Safe, secure and coddled might sound good but it denies children the very coping mechanisms that will make the difference to them as adults.

Babies are coddled and carried about long after they actively outgrow their bounds and want to explore.  Moms and dads come running the moment they squawk because they’ve been brainwashed to believe that meeting their children’s needs means never allowing the minimum of discomfort to develop.

Yet it’s that momentary discomfort and struggle that leads to real resilience and ironically, even pleasure.  In ‘Satisfaction: The Science of Finding True Fulfillment*,’ Dr Gregory Berns explains that satisfaction is more about the struggle than the achievement itself. In other words, it’s more about the journey and not the arrival.  The human brain needs new experiences that are challenging.

How many times have you heard that children should not be allowed to talk to strangers even though the librarian is a stranger, as is the bus driver?  How many children are not allowed to play at the playground without mom or dad in tow, following along behind?  How many young children are not allowed to navigate the yard alone?  Even the older ones are frequently not allowed on a city bus or not allowed to walk to soccer practice.

For far too many children these days, life is a series of dulled experiences.  Experiences that have literally had the very life and inherent risk sucked right out of them.

So for all those children whose real experiences are reduced to an empty shell, I implore parents to understand their children’s real needs and take on board the real importance of struggle.  Try to resist stepping in to sweep away all your children’s problems as you’re simply not doing them any favours in the long run.

Children, especially little ones, will look to you to see how you deal with things that affect them.  Show fear of the world and they will too. Show undue upset at a minor bonk on their head or the fact that their friend has suddenly ditched them to play with someone else is, to give them the idea that such setbacks are overwhelming and deserve great attention, dissection and angst.  By all means discuss what happened but do so in a way, that allows them to develop resilience in the face of a negative event and that’s by not focussing on it or giving it undue attention.

The best way to discuss an event without giving it that undue attention, is to open the natural doors of communication and talk about it whilst focused on something else.  Try sorting the laundry basket together or sweeping the floor.  Talking to your children whilst engaged in another task is the way parents have offered support to their children for millennia.

Ask yourself why it’s so much easier for people to talk to teenagers in the car?   It’s because you’re focused on the act of driving and that’s far less intimidating to anyone who wants to open up about something bothering them.  To chat whilst doing something alongside your child, is to create an environment that transcends minor difficulties and offers support in a natural way that helps children learn to bounce back from disappointments.

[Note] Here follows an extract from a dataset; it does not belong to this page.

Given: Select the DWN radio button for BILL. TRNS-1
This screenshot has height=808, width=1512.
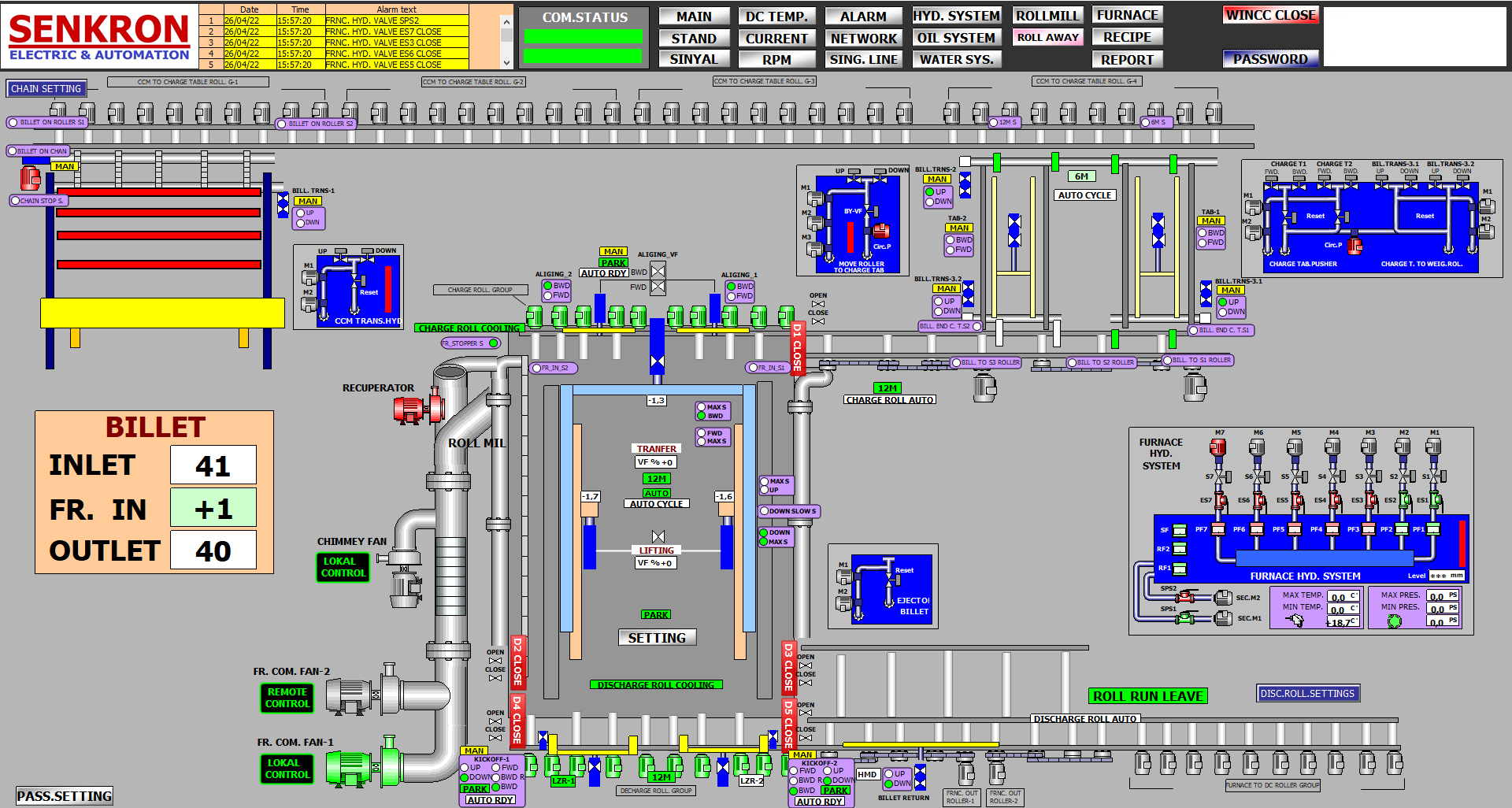Looking at the screenshot, I should [300, 223].
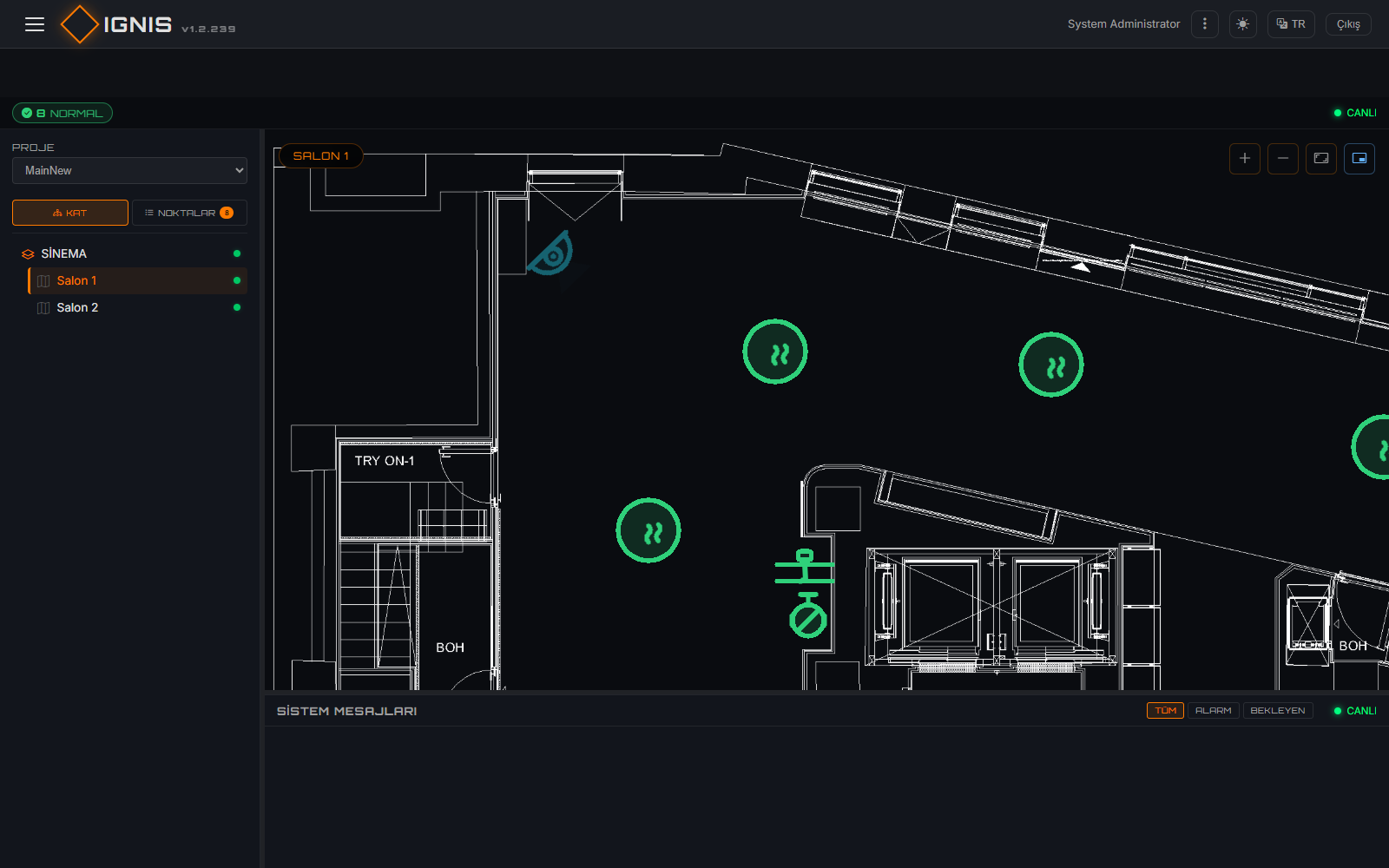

My father used to have a saying.  "All of us will, at one point or other go in to the jungle." It's a period of difficulty that often defines life.  Some of us unfortunately get lost and fail to make it out at all.  Some will come out on their hands and knees and some will come out with the monkeys carrying the coconuts.  Whatever you do and however much you protect your child, they will at one point, enter that jungle. Let’s give them the skills to at least come out, coconuts notwithstanding.

*Satisfaction:  The Science of Finding True Fulfillment. New York, USA: Henry Holt & Company.  Chapter 7.